BenarNews could not immediately verify Khan’s account of the request with Myanmar government officials.

‘No terrorist group will get any patronage’

Myanmar has blamed ARSA rebels for launching a series of attacks on police outposts in Rakhine on Aug. 25 that killed more than 100 people, including dozens of insurgents, officials there said.

These in turn unleashed a military offensive as well as reported arson and rape attacks on Rohingya villages that have driven more than 600,000 refugees across the border into Bangladesh.

The Myanmar government has denied allegations that its security forces and Rakhine Buddhist militia groups have targeted Rohingya civilians in atrocities.

Across the border, security searches, launched by Bangladesh’s Rapid Action Battalion on Oct. 28, have targeted refugee camps in Ukhia, a sub-district of Cox’s Bazar district where most of the new Rohingya arrivals are concentrated.

The operation was still ongoing as of Friday, officials said.

“We have taken the list given by Myanmar very seriously. The law enforcement agencies have been examining the names contained on the list,” Manjurul Karim Khan Chowdhury, the director general in charge of the South East Asia desk at Bangladesh’s foreign ministry, told BenarNews.

“[W]e have assured them that not only ARSA, [but] no terrorist group will get any patronage in Bangladesh,” he added.

‘Not seen any ARSA here’

In Cox’s Bazar, Mohammad Nur, the general secretary of the Kutupalong refugee camp, reacted skeptically to efforts by RAB personnel in scouring the area for ARSA militants.
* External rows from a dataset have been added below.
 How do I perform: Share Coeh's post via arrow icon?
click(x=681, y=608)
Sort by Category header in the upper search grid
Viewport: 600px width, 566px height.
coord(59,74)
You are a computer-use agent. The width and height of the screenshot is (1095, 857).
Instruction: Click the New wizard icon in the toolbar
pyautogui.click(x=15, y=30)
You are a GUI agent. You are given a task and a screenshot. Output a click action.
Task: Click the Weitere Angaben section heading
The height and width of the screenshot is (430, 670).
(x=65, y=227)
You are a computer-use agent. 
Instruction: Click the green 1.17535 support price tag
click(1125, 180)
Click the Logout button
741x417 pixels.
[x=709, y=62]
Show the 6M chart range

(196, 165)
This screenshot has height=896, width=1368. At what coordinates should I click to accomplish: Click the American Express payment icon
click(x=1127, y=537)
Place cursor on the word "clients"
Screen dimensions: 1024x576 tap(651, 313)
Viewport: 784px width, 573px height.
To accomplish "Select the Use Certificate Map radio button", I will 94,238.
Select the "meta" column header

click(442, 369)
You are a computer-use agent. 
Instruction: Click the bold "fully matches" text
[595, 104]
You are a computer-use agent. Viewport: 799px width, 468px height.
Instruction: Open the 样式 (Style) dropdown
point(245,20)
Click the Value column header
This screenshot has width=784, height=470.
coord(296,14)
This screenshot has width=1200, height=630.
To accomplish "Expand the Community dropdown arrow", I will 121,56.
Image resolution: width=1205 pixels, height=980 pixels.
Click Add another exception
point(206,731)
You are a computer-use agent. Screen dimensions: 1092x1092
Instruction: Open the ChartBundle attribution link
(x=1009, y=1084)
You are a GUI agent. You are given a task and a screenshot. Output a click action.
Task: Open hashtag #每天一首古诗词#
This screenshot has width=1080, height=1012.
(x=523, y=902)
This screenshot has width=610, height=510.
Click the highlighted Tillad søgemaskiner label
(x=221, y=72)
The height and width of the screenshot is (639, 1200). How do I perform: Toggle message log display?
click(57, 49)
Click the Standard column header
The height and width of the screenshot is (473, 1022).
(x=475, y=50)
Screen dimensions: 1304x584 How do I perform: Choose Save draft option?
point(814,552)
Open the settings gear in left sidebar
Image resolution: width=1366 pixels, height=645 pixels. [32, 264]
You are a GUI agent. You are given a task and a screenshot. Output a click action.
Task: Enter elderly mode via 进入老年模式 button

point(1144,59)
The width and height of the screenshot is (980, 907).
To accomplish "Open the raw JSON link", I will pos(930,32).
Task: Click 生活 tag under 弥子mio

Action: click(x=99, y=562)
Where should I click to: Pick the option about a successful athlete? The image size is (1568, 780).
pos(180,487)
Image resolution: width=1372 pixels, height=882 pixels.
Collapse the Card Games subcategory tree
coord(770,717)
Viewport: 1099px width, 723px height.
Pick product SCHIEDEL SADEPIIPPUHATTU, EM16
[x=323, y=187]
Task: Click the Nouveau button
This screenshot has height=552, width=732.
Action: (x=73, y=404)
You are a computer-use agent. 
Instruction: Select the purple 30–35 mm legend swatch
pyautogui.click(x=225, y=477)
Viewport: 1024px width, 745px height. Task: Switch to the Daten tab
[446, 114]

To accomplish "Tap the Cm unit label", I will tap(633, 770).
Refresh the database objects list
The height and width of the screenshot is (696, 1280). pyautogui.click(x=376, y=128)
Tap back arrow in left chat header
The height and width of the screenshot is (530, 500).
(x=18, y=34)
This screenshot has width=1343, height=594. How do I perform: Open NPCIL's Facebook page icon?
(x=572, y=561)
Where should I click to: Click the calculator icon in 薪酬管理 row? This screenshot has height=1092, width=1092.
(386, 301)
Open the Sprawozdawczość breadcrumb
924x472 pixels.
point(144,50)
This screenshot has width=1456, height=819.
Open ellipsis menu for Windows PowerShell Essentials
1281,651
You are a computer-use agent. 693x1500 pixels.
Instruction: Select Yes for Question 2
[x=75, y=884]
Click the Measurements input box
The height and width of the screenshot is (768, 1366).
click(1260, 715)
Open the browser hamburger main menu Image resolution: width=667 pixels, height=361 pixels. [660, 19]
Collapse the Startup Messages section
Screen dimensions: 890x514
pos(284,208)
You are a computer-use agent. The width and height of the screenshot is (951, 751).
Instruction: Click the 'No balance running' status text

“Look, ARSA and al-Yaqin are not good for both Bangladesh and Myanmar. We have been facing such a tragedy due to ARSA. I have been living here since 2007. I have not seen any ARSA here,” he told BenarNews in a phone interview from Cox’s Bazar. Al-Yaqin is an old name for ARSA.

In October 2016, when the group was still known as Harakah al-Yaqin (HaY), it mounted attacks on border posts that killed nine Burmese policemen and provoked another military crackdown, causing some 87,000 Rohingya Muslims to flee into southeastern Bangladesh.

According to a study by the Brussels-based International Crisis Group (ICG), HaY was made up of Rohingya emigres with links to Saudi Arabia, Pakistan and Bangladesh.

Reported by BenarNews, an RFA-affiliated online news service.